Northwest-based millennials’ home ownership levels better than any other UK region outside London.

23 January 2017

London most reliant on Bank of Mum & Dad to get keys to their first home

More Northwest -based millennials already own their own home than the national average. According to the study of more than 1,000 millennials aged 23-36, 40% of Northwesterners own their own place, as against 36% nationally, by the age of 36.

Four of every five (81%) Northwest millennials stated that they are ‘savers’, significantly higher than their regional neighbours in Yorkshire and Humberside, 67% of whom stated that they do any saving at all.

The average saved per month by the Northwest’s millennial savers surveyed was £159.68 per month, significantly higher than the Yorkshire and Humber region’s millennial savers who reported banking just £133.44 per month.
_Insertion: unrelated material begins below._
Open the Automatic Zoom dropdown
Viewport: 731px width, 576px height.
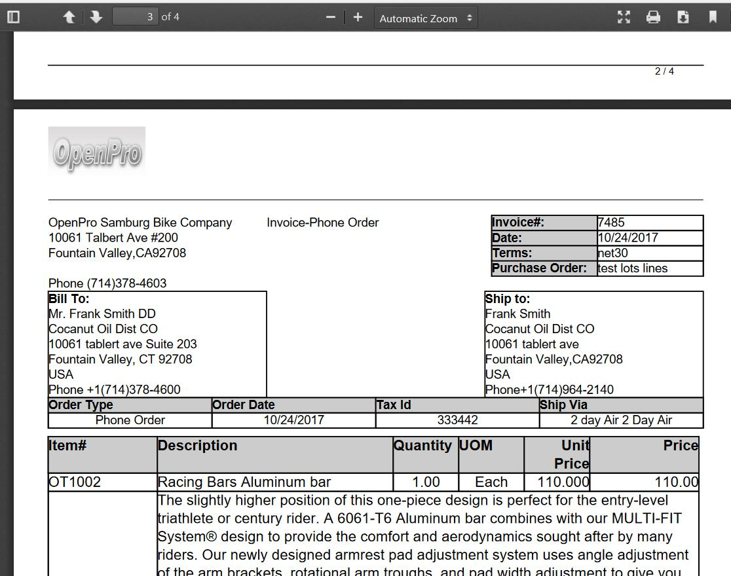point(426,18)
Londoners however came top of the savers’ chart regions of the UK, with an average of £208.52 saved per month.

The nationwide study of 1,000 millennials aged 23-36 was conducted by Opinium for financial technology firm Dunstan Thomas.
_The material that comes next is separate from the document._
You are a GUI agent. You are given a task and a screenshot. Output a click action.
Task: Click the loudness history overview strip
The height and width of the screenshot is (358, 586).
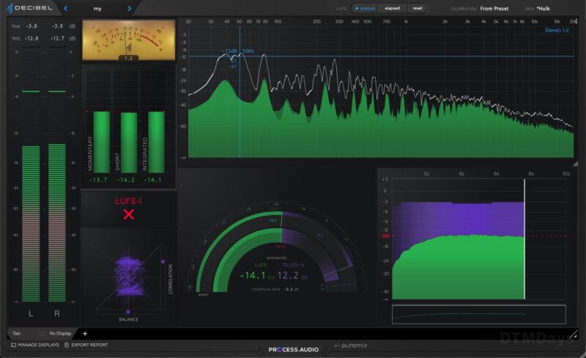click(478, 314)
The prospects for home ownership are also positive in the Northwest: four in every five (78%) young people living in the region, who plan to own but don’t currently, expect to own their own place by the age of 40, whereas the national average expectation finds 77% in their own home by the same age. However all millennials may well be over-optimistic as the Institute of Fiscal Studies’ actual home ownership numbers suggest that there are in reality little more than 40% of the UK population owning their own place by the age of 40 today.

Millennials surveyed in the neighbouring region of Yorkshire and Humber revealed significantly lower levels of home ownership than the Northwest - only 26% having achieved the goal of owning their own property compared to 40% in the Northwest.
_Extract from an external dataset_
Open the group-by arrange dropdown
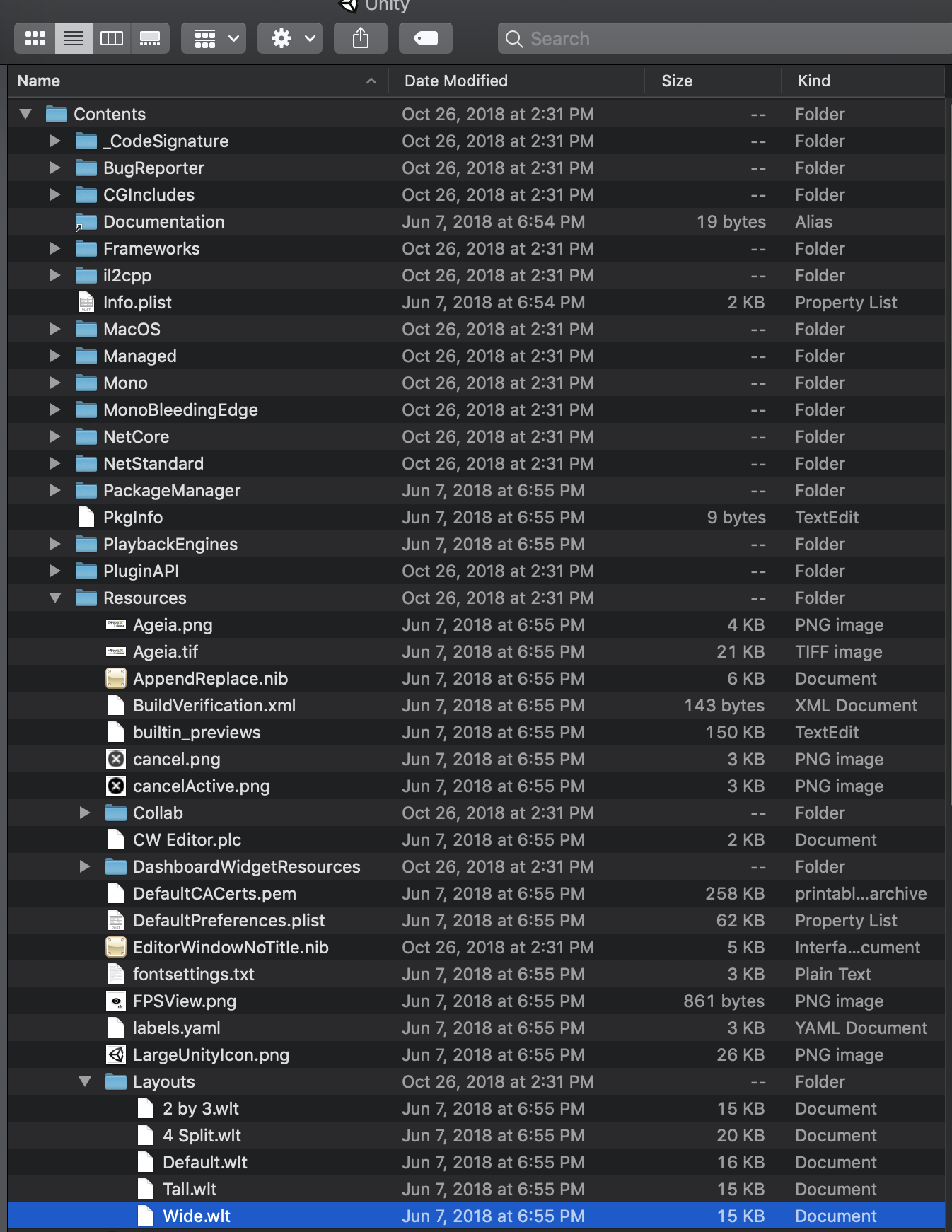Viewport: 952px width, 1232px height. [214, 38]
Despite the frequent depiction of millennials being overly-reliant on their parents for financial assistance, results from the Dunstan Thomas-backed poll revealed that 57% of the funding for the Northwest’s millennial generation first time buyer’s deposits come from their own pockets which is one of the highest in the UK. Correspondingly, millennials based in the Northwest are one of the least reliant on the Bank of Mum and Dad – getting under a sixth (15.66%) of the deposit for their first home from parent’s or partner’s parents’ savings and inheritances, the third lowest dependency-level in the country.

By contrast millennials buying in London depend on the Bank of Mum & Dad for nearly a third of the deposit on their first place (30.23%) and those living in the Southeast are not far behind - depending on parent’s and partner’s parents’ savings and inheritances for 28.39% of first home deposits. That said, nearly half (49%) of London-based millennials have already achieved their goal of home ownership, perhaps as a result of sharing the load between the generations a little more.

The survey launched by market researcher Opinium was initially designed to garner an understanding of millennials’ attitudes towards the Lifetime ISA (LISA), a new savings product that was designed by the government to help young people under the age of 40 to save for a deposit on their first home. The LISA will launch in less than three months’ time on the 6th April 2017.

Almost half of millennials (47%) in the Northwest had never heard of the LISA, or had heard the term but had little awareness of what it was. Even less awareness of this product was found in neighbouring Yorkshire and Humberside, where 62% of the millennials surveyed had little or no understanding of what the product was, indicating the need for improved education and understanding of this product.

In addition to this, the research showed that there appears to be a lack of sufficient knowledge amongst millennials about the merits of the LISA as a retirement savings product, in comparison to auto-enrollment pensions. Almost one in five (18%) of the respondents from the Northwest ‘did not know’ whether taking out a LISA or being enrolled in a pension scheme would be their preferred method of saving for retirement.

Adrian Boulding, Director of Retirement Strategy at Dunstan Thomas, explained: “Our Millennials Study shows that there is clear danger of the millennial generation in the Northwest - as elsewhere - buying the LISA for the wrong reasons. To those of us in the industry it might look like a highly flexible savings vehicle geared to a key financial goal i.e. getting on the housing ladder whilst you are still young. But our findings indicate awareness of the product amongst the target audience is low and they may well decide they want to dip into their LISA to fund a period between jobs or even a big holiday, only to find they are being penalised for trying to use the product flexibly.

“Worse, they could see the LISA as their way to save for retirement and consequently opt out of their workplace Auto-Enrolment pension scheme which is, in the main, a much better way to save for retirement than a LISA because pensions enjoy matching employer contributions.”

The Dunstan Thomas survey also probes preferred capabilities and functionality that millennials would most like to see in new smart phone-ready, highly interactive apps which Dunstan Thomas is developing for product providers. The next generation of customer engagement tools will help consumers make better financial choices engendering healthier saving habits, while enabling providers to understand and engage more deeply with their customer-base.